BlitzLock and RWLOCK Comparison
As pointed out by Jay Pipes, I thought it would be nice to test and publish how BlitzLock performs against what I was originally intending on using for BlitzDB (pthread’s rwlock). So, I asked my colleagues in the operations group at Mixi to test BlitzLock on nice hardware that I don’t have access to. They kindly accepted and ran the BlitzLock sandbox on a 16 core machine running Fedora.
If you haven’t read my previous entry on BlitzLock and why I started writing it, you should. This entry won’t make sense otherwise.
Disclaimer
Before I step any further, please remember that I’m not trying to say BlitzLock is better than pthread’s rwlock. My interest is to write a lock mechanism that is optimized for Tokyo Cabinet (TC). What I wanted to gain from this test was to see if BlitzLock has enough potential for me to keep working on it.
Method
There were three kinds of workloads: “Read Oriented”, “Write Oriented” and “Neutral”. Read Oriented test has a 70% probability that each thread will call a read routine, whereas Write Oriented is the opposite where there is a 70% chance that the table state will be changed. In the Neutral test, both read and update calls have an even chance of being called. The seed value for the random number generator was identical for all tests.

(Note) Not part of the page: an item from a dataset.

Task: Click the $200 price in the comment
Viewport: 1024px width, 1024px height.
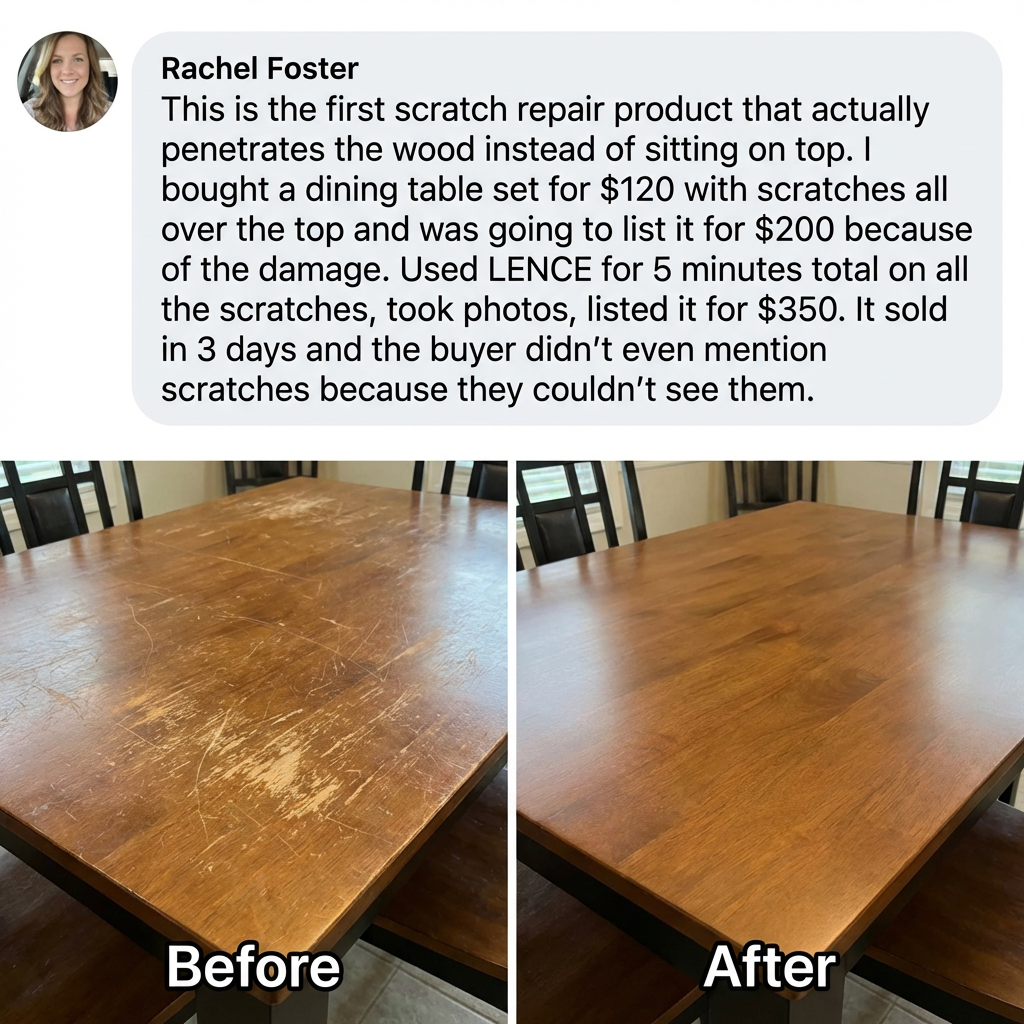Action: pos(793,229)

Each worker sleeps for 10 milliseconds in the critical section and another 10 milliseconds right after it releases the lock. This was done to help cause context switching. Each test ran for 60 seconds.
You can obtain the standalone BlitzLock sandbox from here. I’ll upload a test friendly version that can accept startup options soon (I _really_ need to tidy it up).
Results
Below is a result from a load emulation where there was significantly more read calls than updates.

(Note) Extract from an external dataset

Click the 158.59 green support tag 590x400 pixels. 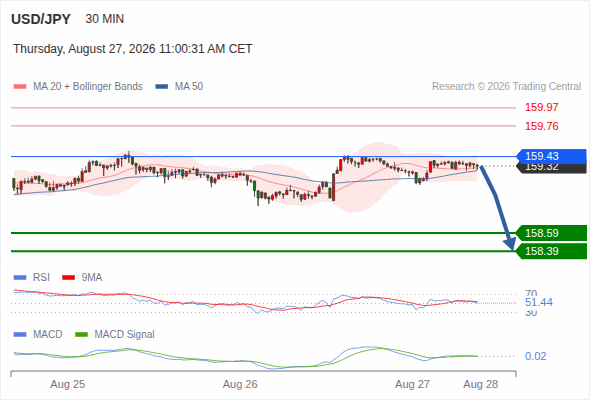click(551, 233)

As seen above, BlitzLock is nicely scaling the workload without exhausting update threads. This is important since one of the concerns involved in the current implementation of BlitzLock is starvation (covered later). I think the read/write ratio above is the sort of ratio that is typically seen in the web industry and something I’m mostly concerned with. So how about a write intensive application? Next graph is a result of when there is significantly more update operations than read.

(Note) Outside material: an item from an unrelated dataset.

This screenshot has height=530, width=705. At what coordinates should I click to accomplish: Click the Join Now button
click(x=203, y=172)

As seen above, BlitzLock is nicely scaling update tasks without neglecting readers. Compared to the first graph, we’re seeing an opposite result between update and scanner threads which is expected due to the nature of BlitzLock. This is exactly what I was hoping to gain. Next graph is a result from when there is an even chance of read and update operations to occur.
As seen above, the throughput evens out for both read and update operations. I was expecting pthread’s rwlock to show noticeably lower update throughput than read (since it’s a single writer lock) but it turned out to even out. I’m not quite sure how I should interpret this but I guess the writer’s lock had a greater priority than reader’s lock in the environment that the test was run in. Nevertheless, this “even out” characteristic is something I’d like to welcome.
From Here and Weaknesses
I’m convinced to keep working on BlitzLock and use it as the default locking mechanism for BlitzDB. Ideally I should code BlitzDB to be able to switch between various locking mechanisms. This would make my life much easier when someone decides to write a locking mechanism that is better than BlitzLock for my use-case.
Thanks to Paul McCullagh‘s feedback, I’ve come to realize that BlitzLock was broadcasting more often than it needs to. Functionally it still works but I should be able to save CPU usage by applying Paul’s feedback (thanks Paul!). There is also the potential lock starvation problem (when certain types of threads hog the lock) that I need to further investigate. If it’s going to cause noticeable issues, I’ll have to add a condition to BlitzLock saying “certain number of threads can obtain a certain lock at once”.
There is still another minor scheduling logic that I need to throw into BlitzLock but once I get that done (along with testing), I can integrate BlitzLock into BlitzDB and see how it performs (I can then hack on indexing!).